Google a affirmé à plusieurs reprises que l’article, qui a été écrit par l’auteur afro-américain et ancien chef du bureau du Washington Post, Jon Jeter,présente un "contenu dangereux".

Étant donnée la pratique déjà établie de Google de cibler les reportages factuels jugés contestables par l’intermédiaire d’Adsense, Brandguard offrira probablement au géant de la technologie l’excuse dont il a besoin pour tout simplement désactiver des sites comme MintPress, et autres pages tout aussi critiques pour l’empire,.

Un plan d’action pour une véritable protection du journalisme

Bien qu’il ne fasse que commencer, le projet de Newsguard d’inclure son application dans tous les appareils et les principaux médias sociaux représente une menace pour tout site d’information qui publie régulièrement des articles qui irritent les investisseurs, partenaires ou conseillers de Newsguard.

Étant donnée son intention de noter les sites d’information américains de langue anglaise, ce qui veut dire 98 % du flux numérique d’information aux États-Unis, le programme de Newsguard est des plus préoccupants pour tous les médias indépendants actifs aux États-Unis et au-delà - étant donnée la volonté de Newsguard de mondialiser son projet.

En établissant des liens avec d’anciens directeurs de la CIA et de la NSA, avec les géants de la Silicon Valley, et d’énormes sociétés de relations publiques travaillant pour certains des gouvernements et entreprises les plus controversés du monde, Newsguard a fait la démonstration qu’il ne cherche pas réellement à "rétablir la confiance et la responsabilité" dans le journalisme, mais à "rétablir la confiance et la responsabilité" dans les médias qui protègent la structure actuelle du pouvoir et à protéger de la critique le complexe oligarchique et militaro-industriel.

Non seulement il tente de saper la réputation des médias indépendants grâce à son système de classement biaisé, mais Newsguard cherche aussi à s’attaquer à ces voix alternatives non seulement financièrement, mais aussi en installant par défaut son système de classement sur tous les ordinateurs et téléphones vendus aux États-Unis.

Cependant, on peut arrêter Newsguard et son plan pour protéger des critiques l’establishment. En soutenant les médias indépendants et en nous déconnectant des médias sociaux qui s’adonnent à la censure, comme Facebook et Twitter, nous pouvons renforcer la communauté des médias indépendants et la maintenir à flot malgré la nature sans précédent de ces attaques contre la liberté de parole et le journalisme de veille.

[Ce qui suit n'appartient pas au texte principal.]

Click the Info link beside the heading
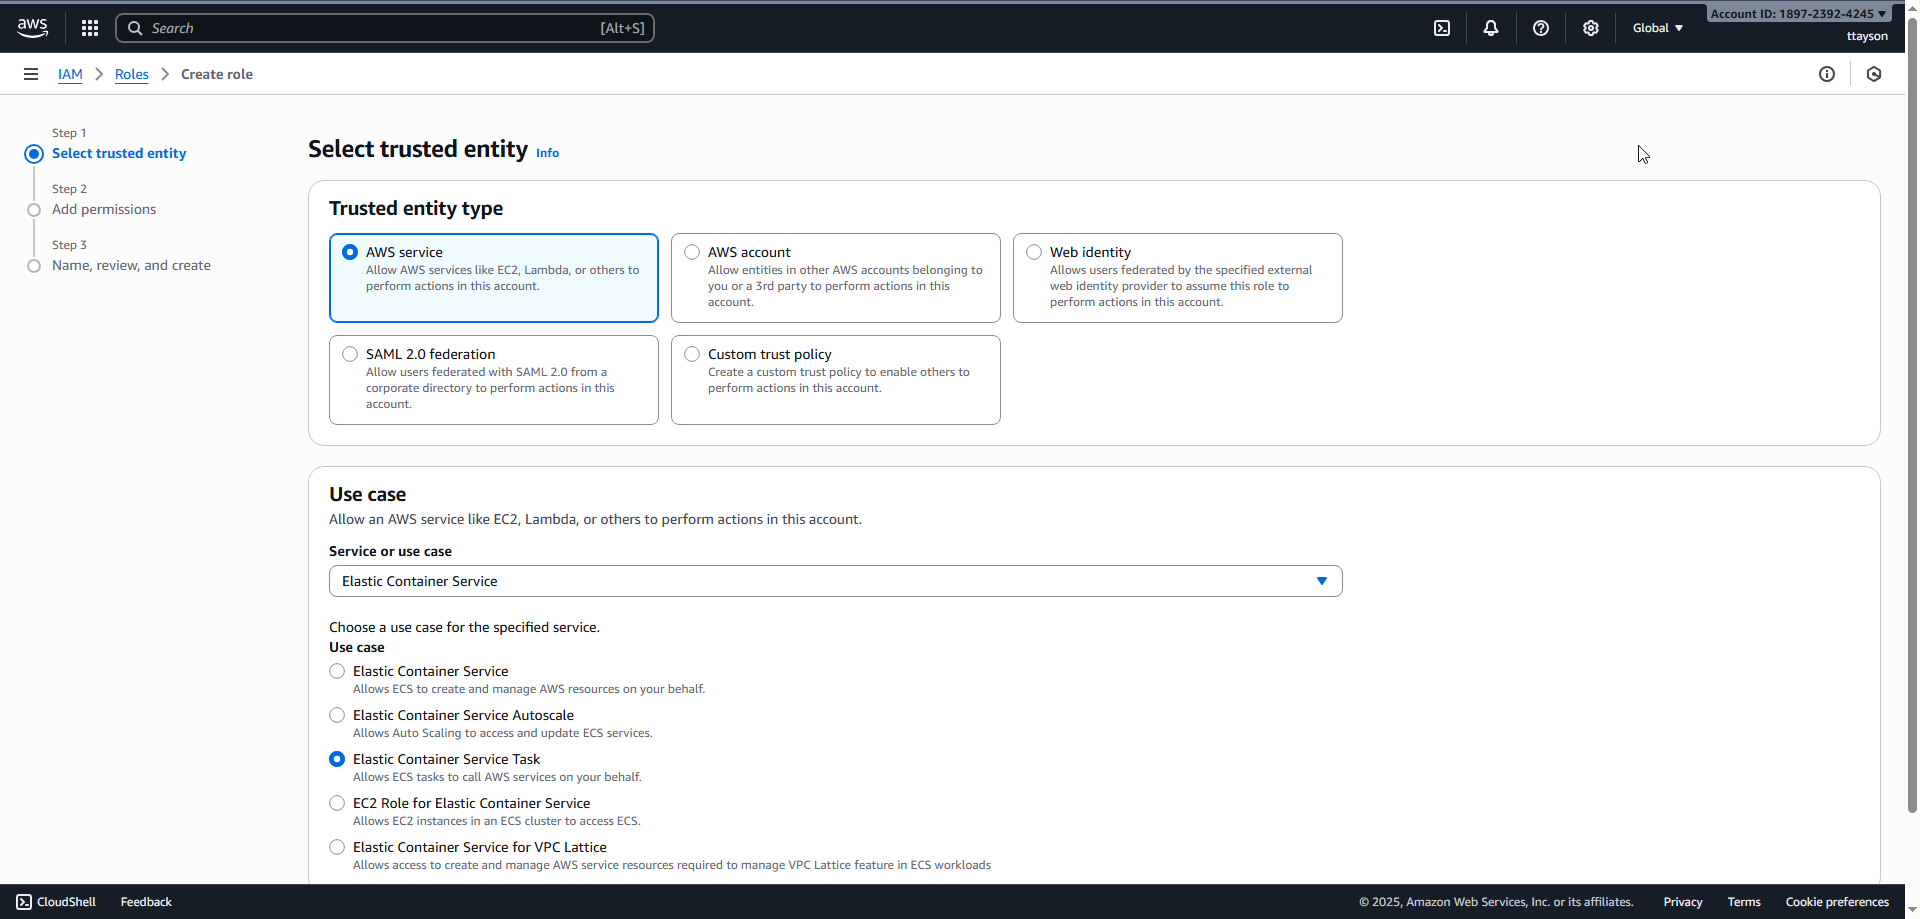Viewport: 1920px width, 919px height. [x=547, y=153]
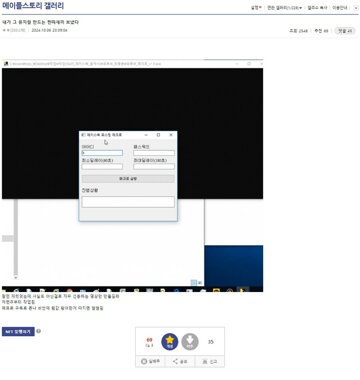
Task: Click the macro dialog title bar icon
Action: point(83,135)
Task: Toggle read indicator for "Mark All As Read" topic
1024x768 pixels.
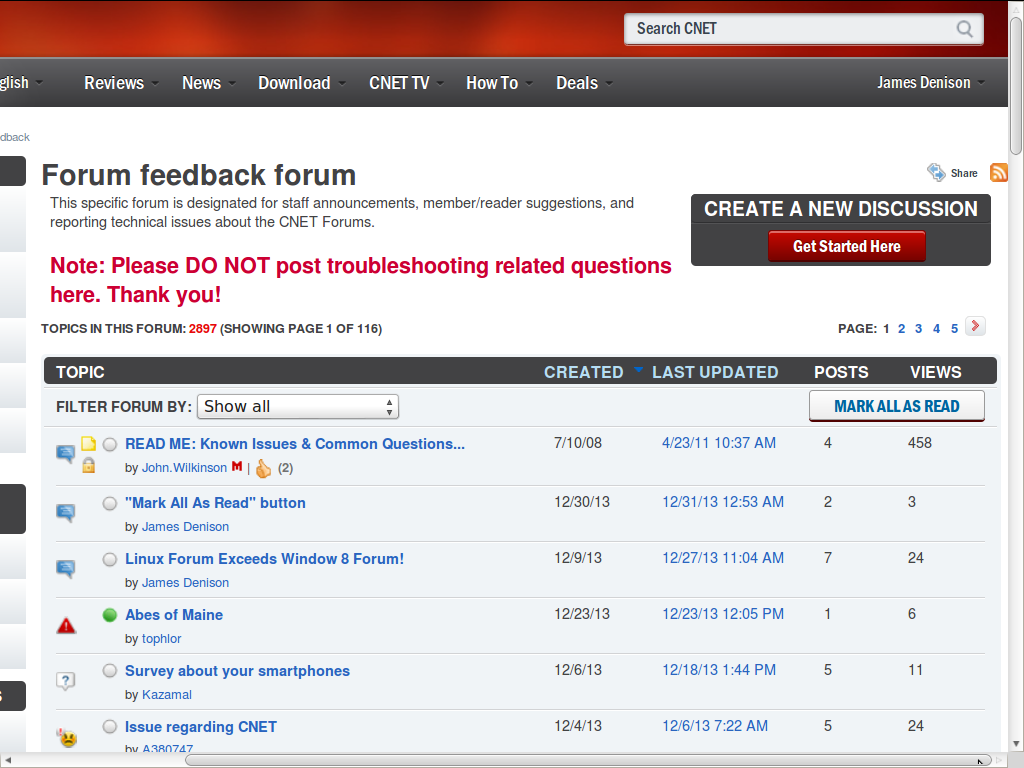Action: (x=110, y=503)
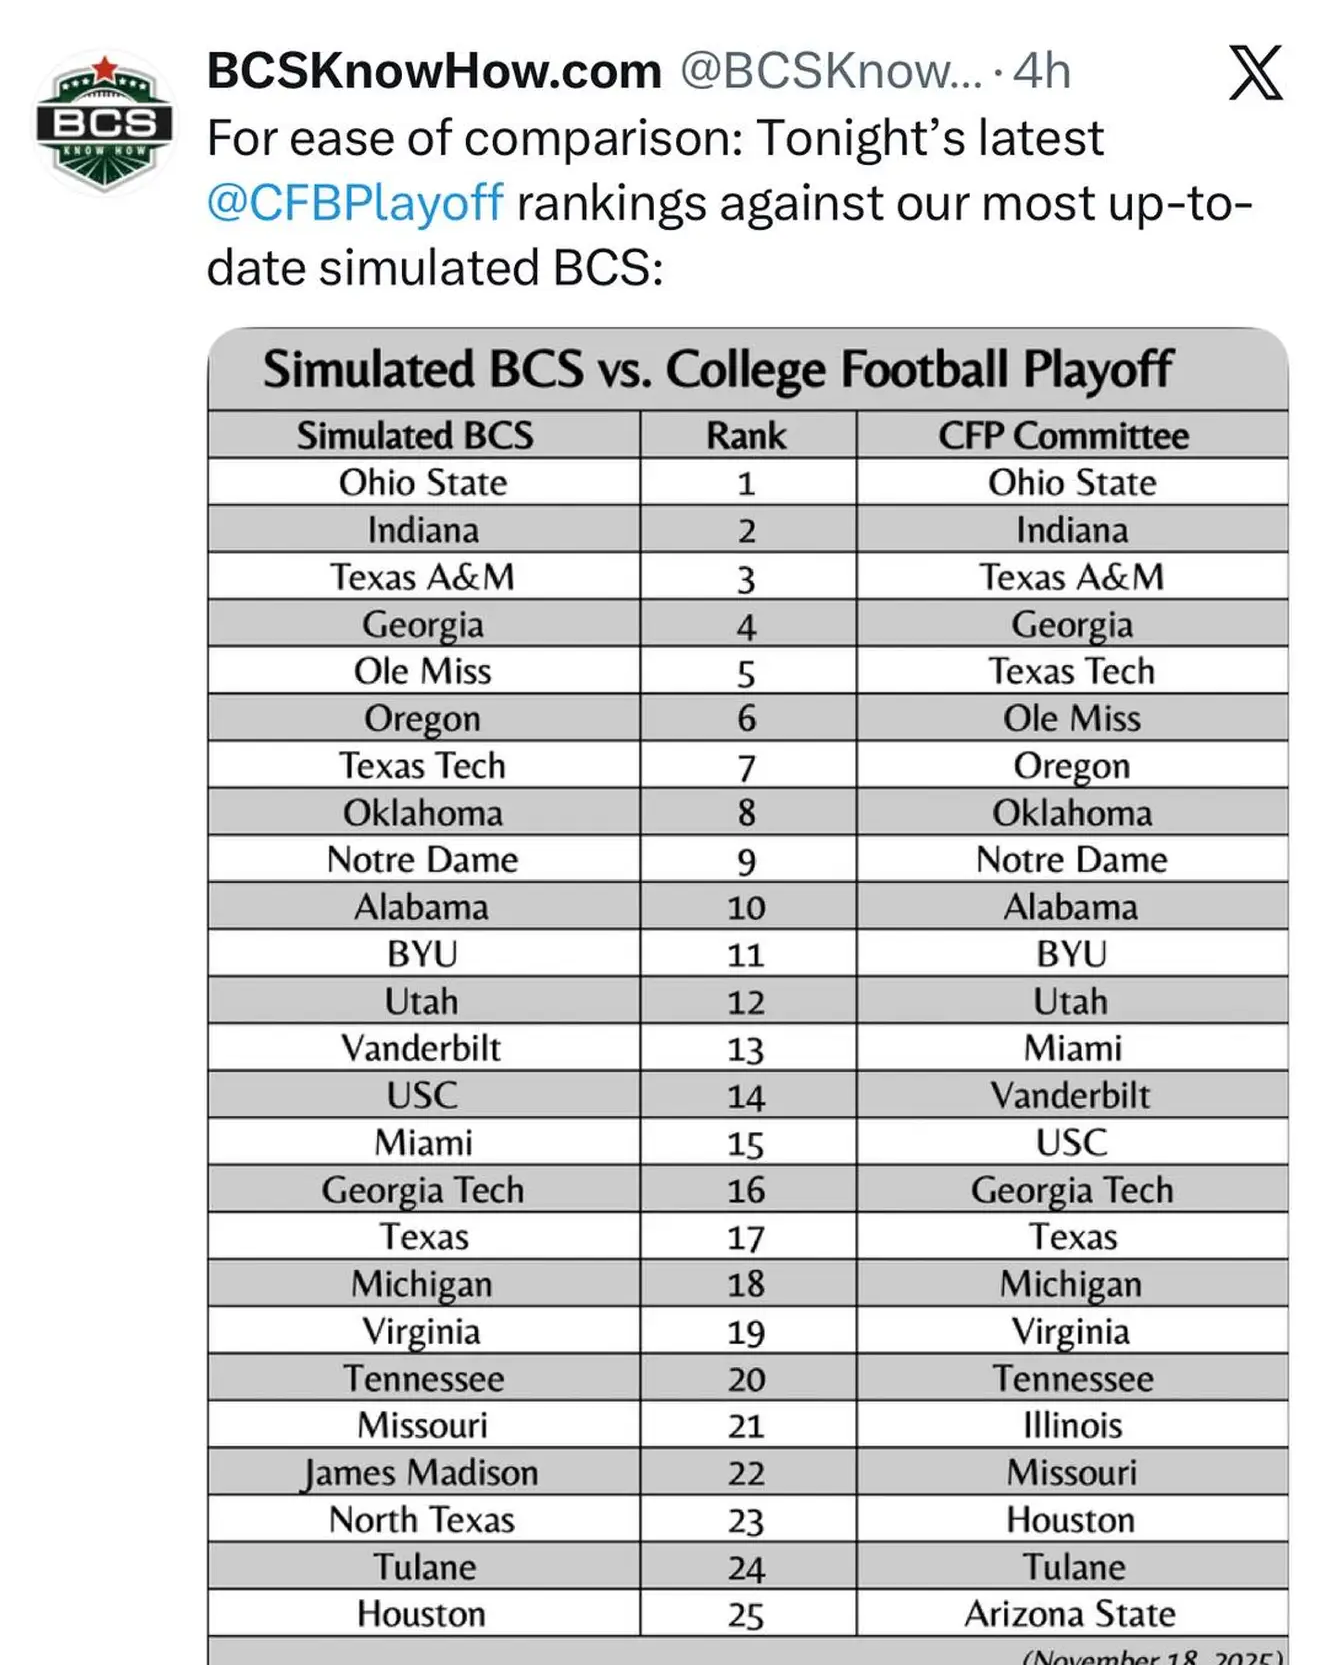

Au-delà de ça, un moyen clé pour obliger Newsguard et ceux qui sont derrière à rester sur leurs gardes est de les obliger à rendre des comptes en mettant au jour leurs conflits d’intérêts évidents, leur hypocrisie et en sabordant le récit qu’ils ont soigneusement élaboré d’un Newsguard "non partisan", "fiable" et vrai gardien contre ce fléau qu’est "la fausse info".

Bien que cet article ait cherché à servir de point de départ pour un tel travail, toute personne inquiète au sujet de Newsguard et de ses liens avec la machine de guerre et les entreprises corrompues devrait se sentir encouragée à signaler les conflits d’intérêts de l’organisation et ses liens louches via ses pages Twitter et Facebook et la rubrique commentaires du site web Newsguard.

La meilleure façon de vaincre ce nouvel outil des néoconservateurs est d’alerter et de continuer de dénoncer Newsguard qui est un gardien de l’empire, et non un gardien du journalisme.

Correctif | Une version antérieure de cet article indiquait que la collusion de CNN avec la campagne Clinton était illégale. Toutefois, après enquête, MintPress News n’a pas été en mesure de corroborer que cela ait de fait été illégal, même si cela constitue clairement une violation de la déontologie journalistique. En conséquence, la phrase en question a été modifiée pour dire que CNN " a été de façon contraire à l’éthique, de connivence" avec la campagne Clinton. MintPress s’excuse de cette erreur et remercie ses lecteurs d’avoir porté cette lacune à notre attention.